Ittala, High Khan of the Golden Swarm, called for his super-telescope. It was borne into the blood-stained pavilion by cringing scientists. He snatched it up … and directed it at a planet in a far-distant galaxy that had as yet escaped the yellow marauders.
Slaver poured from the High Khan’s beak and ran down his tentacles. He dug an elbow into fat Ik Huk, Master of the Harem. “That one,” he hissed, “the one in the middle of the bevy on the grass knoll, the one wearing the radium tiara, bring her to me!
Never mind that this is supposedly an example from the slush pile from amateurs who still[!] send in manuscripts despite the wordmills, it reproduces the heavy weight of adolescent superscience that was part of recent memory inside science fiction and elsewhere, preventing it from ever rising to literary acceptance. (And maybe inspired Leia’s bikini scene.) Not that the brainy superannuated writers are better. With 200 years of living in their heads, devoid of experience, and carefully kept away from all popular culture, they write puzzles instead of stories. “Ulysses, Mars Violet, Alexanderplatz, Venus Deferred, The Fairy Queen, and the riddling Icelandic bards aren’t in it for sheer perverse complexity.”
What the writers need is the humanity that the robots have evolved. As one says:
I exist in a darkness compared to which that of intergalactic space is brightest light. You treat me like a bright child, and I’m not a child. I’m an ancient on the edge of death and I’m a baby in the womb – and more and less than either of those. We discarnates are not geniuses, we’re madmen and gods. … Our loneliness is beyond your understanding.
Heavy. This would be a great moral ending for the book, were it not that it comes in the introduction to the Eggheads, who thereafter are portrayed like a middle school full of mean tweens, gossiping, backstabbing, and ignoring those who offend for years at a time. Leiber wrote this book for himself, not for any readers. Apparently he wrote it a page at a time, chuckled inwardly, and then wrote another page for another reason, finally shuffling the whole mess into a manuscript. The book is an example of the pornography of indulgence. Does he indulge himself with a page of robot writing? Of course he does.
Clinch, clinch, clinch went the bost working pinchers, firming the cable to the streamlined silfish burden. Squinch, squinch, squinch went to the winch as Dr. Tungsten turned it. A feelingful flood rilled the grills of his brunch frame. “Happy landings,” he gusted softly, “happy landings, my golden darling.”

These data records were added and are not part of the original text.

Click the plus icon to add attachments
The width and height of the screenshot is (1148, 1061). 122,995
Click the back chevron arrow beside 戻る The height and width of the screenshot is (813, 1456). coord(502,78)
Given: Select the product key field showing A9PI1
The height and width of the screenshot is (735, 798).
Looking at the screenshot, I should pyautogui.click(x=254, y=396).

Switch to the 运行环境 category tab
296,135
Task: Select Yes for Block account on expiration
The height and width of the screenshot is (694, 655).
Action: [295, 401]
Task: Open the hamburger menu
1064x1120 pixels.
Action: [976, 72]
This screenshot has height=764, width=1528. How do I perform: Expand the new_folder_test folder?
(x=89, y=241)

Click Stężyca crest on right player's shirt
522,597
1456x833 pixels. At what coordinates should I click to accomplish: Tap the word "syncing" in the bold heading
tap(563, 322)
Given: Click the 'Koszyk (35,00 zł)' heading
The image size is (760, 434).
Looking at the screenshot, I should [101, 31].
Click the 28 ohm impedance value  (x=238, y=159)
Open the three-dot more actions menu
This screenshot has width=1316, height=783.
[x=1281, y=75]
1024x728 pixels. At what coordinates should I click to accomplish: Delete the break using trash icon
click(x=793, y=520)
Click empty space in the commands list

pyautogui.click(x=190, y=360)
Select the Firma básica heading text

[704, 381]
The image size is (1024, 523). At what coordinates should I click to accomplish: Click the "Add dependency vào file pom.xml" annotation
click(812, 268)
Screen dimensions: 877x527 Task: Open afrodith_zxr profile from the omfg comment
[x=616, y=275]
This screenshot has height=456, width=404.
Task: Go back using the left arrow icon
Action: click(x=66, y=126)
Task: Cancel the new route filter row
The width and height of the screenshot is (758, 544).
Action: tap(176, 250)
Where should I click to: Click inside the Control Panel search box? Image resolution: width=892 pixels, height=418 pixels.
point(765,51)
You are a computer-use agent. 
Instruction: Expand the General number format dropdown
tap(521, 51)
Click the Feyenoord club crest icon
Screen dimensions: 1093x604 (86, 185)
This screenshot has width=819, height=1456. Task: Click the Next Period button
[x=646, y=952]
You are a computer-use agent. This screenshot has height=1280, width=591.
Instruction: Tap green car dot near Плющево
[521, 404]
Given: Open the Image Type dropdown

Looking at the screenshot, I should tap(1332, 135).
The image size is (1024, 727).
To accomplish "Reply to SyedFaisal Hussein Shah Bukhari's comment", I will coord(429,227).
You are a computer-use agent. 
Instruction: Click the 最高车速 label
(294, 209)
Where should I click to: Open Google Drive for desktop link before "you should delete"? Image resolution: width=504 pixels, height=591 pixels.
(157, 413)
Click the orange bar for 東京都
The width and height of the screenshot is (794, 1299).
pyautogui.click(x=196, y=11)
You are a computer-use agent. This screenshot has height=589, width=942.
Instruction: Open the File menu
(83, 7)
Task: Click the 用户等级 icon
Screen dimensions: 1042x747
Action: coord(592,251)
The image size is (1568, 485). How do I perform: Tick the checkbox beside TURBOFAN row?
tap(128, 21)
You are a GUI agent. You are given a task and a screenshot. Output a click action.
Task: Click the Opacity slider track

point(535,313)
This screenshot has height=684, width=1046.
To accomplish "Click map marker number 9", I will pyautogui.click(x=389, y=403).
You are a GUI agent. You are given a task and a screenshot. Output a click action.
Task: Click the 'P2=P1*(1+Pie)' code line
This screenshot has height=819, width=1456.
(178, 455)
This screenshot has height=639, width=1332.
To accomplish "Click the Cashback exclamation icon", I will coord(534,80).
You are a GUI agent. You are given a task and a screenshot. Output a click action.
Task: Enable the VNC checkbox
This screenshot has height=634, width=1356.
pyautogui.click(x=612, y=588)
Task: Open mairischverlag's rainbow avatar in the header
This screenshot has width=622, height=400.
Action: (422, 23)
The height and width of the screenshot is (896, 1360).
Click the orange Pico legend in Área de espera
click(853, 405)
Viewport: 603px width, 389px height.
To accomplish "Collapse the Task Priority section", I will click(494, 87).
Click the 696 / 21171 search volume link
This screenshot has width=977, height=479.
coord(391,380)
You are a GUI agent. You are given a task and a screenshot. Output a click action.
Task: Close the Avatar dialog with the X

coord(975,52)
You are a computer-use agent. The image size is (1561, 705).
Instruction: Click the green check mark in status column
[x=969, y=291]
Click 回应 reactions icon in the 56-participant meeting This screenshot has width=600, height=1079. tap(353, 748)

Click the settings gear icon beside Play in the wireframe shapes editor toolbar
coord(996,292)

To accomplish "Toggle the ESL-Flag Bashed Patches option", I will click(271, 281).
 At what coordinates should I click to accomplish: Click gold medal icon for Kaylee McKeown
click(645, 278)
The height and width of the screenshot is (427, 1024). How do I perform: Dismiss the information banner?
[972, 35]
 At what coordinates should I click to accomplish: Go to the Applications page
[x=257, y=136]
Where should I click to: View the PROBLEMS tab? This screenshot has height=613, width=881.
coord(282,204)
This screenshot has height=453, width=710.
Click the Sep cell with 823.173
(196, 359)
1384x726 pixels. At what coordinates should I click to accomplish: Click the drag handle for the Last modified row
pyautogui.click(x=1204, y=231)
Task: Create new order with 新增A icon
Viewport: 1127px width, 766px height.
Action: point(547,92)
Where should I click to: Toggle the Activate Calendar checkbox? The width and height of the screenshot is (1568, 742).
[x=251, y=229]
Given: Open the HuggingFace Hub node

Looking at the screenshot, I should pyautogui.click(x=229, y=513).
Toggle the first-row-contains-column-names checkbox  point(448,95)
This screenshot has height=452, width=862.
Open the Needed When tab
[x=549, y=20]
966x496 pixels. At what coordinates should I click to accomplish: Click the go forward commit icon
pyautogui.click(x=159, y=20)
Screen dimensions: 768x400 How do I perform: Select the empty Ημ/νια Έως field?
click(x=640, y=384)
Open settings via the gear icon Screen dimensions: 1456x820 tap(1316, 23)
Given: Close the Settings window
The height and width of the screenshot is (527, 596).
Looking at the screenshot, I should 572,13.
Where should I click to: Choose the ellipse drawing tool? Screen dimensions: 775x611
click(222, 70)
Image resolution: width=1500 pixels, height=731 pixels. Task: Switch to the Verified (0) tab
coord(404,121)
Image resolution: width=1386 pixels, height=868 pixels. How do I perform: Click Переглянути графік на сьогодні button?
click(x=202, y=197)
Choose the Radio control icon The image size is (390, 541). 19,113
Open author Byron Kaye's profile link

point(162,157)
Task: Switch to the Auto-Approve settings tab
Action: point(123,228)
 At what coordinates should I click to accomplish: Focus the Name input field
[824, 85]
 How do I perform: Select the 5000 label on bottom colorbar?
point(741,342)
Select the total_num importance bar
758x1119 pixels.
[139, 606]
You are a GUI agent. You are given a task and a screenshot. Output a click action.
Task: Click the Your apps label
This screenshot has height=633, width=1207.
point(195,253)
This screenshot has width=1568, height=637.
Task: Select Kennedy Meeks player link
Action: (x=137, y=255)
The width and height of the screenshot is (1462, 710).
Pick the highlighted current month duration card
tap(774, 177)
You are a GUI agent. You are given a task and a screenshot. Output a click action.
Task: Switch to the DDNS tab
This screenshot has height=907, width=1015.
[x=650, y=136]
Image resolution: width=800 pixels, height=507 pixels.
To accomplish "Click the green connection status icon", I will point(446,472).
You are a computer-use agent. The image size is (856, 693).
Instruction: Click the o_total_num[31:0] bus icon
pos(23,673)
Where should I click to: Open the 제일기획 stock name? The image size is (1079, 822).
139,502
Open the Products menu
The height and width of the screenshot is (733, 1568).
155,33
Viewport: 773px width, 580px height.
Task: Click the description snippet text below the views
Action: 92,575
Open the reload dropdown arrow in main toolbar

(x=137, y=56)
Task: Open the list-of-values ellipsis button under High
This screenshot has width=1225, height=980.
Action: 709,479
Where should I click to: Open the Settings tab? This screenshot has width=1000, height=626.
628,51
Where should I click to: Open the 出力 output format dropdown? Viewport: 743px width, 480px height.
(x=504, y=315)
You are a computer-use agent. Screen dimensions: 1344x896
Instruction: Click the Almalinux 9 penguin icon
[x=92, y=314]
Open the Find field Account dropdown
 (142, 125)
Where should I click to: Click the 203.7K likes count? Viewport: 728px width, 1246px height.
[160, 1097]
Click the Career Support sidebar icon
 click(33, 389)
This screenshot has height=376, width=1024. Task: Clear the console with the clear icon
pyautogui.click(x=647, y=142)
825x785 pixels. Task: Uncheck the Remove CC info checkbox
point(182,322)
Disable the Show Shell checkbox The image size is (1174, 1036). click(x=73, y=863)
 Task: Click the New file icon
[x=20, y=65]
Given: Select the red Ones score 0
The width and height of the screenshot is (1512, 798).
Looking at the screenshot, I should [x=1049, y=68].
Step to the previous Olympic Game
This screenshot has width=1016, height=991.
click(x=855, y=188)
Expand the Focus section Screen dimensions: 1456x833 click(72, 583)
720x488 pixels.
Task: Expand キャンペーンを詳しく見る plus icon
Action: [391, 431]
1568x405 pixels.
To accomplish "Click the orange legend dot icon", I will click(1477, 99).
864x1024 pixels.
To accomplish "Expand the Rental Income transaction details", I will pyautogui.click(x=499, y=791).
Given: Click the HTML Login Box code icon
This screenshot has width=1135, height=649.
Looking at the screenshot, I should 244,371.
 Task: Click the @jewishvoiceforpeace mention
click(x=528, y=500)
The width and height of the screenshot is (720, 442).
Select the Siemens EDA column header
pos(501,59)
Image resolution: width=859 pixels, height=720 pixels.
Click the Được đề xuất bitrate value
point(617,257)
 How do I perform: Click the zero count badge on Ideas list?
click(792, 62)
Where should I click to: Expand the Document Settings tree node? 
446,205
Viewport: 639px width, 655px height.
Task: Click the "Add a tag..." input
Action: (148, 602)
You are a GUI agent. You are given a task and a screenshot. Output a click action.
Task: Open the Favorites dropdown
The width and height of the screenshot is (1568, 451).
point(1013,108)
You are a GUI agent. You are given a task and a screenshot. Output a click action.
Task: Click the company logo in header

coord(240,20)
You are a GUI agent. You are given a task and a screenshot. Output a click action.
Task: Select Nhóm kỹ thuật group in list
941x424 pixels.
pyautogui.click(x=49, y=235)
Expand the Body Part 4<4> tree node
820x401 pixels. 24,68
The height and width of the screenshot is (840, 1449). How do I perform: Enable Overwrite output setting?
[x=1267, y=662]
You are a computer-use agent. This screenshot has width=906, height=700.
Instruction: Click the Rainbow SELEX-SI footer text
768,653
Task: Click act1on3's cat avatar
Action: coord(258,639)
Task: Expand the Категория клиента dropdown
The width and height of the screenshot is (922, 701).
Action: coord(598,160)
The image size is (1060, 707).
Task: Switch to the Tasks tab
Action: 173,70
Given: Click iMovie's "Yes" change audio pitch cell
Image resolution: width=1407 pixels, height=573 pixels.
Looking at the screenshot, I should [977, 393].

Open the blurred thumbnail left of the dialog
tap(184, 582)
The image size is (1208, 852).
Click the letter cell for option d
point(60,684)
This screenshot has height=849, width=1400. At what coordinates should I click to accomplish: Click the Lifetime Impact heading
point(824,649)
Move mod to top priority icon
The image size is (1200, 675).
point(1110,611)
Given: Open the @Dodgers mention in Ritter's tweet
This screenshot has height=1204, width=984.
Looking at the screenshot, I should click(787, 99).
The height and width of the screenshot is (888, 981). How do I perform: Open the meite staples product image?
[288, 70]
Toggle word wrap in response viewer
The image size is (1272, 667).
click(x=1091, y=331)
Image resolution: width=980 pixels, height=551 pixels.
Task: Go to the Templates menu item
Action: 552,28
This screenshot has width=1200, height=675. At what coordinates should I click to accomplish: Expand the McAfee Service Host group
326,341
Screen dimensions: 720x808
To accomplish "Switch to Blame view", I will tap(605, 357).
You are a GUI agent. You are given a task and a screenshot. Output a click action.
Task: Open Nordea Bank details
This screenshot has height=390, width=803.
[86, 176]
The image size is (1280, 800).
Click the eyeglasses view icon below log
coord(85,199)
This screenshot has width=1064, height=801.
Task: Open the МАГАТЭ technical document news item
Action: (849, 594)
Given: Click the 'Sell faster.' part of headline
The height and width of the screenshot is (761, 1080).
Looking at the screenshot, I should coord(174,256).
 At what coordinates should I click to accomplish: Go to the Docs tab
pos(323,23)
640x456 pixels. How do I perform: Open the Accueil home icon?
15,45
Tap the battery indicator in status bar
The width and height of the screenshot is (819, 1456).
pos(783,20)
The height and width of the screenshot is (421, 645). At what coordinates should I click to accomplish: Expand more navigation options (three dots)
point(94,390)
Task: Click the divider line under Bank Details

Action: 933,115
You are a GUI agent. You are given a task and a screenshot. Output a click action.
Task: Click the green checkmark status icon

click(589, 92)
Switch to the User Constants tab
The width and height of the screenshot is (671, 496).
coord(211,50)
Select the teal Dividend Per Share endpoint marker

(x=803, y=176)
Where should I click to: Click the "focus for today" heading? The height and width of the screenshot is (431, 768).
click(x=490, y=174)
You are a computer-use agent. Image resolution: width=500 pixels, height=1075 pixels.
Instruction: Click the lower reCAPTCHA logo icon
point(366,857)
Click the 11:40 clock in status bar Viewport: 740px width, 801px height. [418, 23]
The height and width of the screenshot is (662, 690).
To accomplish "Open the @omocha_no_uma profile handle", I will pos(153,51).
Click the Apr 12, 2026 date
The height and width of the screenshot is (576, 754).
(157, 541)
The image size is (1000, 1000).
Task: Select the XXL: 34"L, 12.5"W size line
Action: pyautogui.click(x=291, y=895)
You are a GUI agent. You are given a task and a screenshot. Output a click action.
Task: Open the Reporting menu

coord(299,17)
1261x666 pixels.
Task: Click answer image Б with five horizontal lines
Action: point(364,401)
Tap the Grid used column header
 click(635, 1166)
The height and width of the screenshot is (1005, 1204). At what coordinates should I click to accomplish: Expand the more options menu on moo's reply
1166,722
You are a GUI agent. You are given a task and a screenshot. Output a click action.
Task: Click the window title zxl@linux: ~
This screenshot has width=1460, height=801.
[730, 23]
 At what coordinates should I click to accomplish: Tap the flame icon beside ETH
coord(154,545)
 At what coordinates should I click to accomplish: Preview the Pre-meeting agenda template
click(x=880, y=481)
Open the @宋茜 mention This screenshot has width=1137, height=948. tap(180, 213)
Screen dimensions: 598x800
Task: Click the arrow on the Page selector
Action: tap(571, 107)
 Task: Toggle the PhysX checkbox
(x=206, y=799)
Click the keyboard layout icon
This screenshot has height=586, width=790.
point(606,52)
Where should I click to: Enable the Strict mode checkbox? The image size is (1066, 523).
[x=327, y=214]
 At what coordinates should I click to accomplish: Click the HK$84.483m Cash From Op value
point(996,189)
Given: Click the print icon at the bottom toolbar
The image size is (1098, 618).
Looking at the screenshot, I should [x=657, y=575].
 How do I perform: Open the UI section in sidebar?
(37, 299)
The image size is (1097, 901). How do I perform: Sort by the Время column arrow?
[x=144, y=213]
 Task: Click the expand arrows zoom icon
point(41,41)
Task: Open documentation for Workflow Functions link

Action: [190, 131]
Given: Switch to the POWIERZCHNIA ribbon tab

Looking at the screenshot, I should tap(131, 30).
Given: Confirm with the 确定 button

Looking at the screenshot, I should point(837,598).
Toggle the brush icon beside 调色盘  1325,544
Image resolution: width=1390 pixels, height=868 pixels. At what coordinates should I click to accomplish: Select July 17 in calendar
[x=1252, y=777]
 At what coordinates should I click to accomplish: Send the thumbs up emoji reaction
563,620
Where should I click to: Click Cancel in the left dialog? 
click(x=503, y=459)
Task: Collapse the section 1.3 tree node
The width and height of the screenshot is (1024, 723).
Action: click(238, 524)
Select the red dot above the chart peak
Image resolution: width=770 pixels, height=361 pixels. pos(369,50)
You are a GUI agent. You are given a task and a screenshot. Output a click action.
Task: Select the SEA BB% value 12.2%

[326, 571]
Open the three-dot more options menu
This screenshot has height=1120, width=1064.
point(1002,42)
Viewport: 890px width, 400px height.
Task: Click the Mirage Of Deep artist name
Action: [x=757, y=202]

His readers, you see, love cranking scenes almost as much as humans love spanking scenes. (His words, not mine. Hmm. Can robots masturbate?) The eggheads prefer it to wordwooze. (How the translators handled that is mysterious. Perhaps they left it in English and went in relief to Ulysses.) Of course, one more time – the entire novel is an exercise in “of course” interspersed with “huh?”, we never ever get as much as a participial phrase of wordwooze.
The Silver Eggheads is many things, most of them terrible, but perhaps best thought of as the rare book that spans the dizzying abyss between the Golden Age and the New Wave, having elements of each clashing against one another like bent cogs. Such a cyborg is perhaps proof of why halflings are tossed from both communities. Yet our field is full of tales of halflings succeeding against all odds. We tend to like halflings; they are us, burdened with love for the fantastic and the mundane, for the high and the low, for the subtle and the flamboyant, for cheap thrills and great art. Leiber wrote this book between masterpieces. He was as torn as us. As we shall always be.
ADDENDUM: Brian Emrich bought the original Powers cover painting from the Ballantine's estate and he confirms that the man in the robot's arm is indeed Ian Ballantine. Betty Ballantine also graced a Pohl cover, Starchild, done in collaboration with Jack Williamson. Betty definitely got the better of the deal. Many thanks to Brian for gifting me with this information.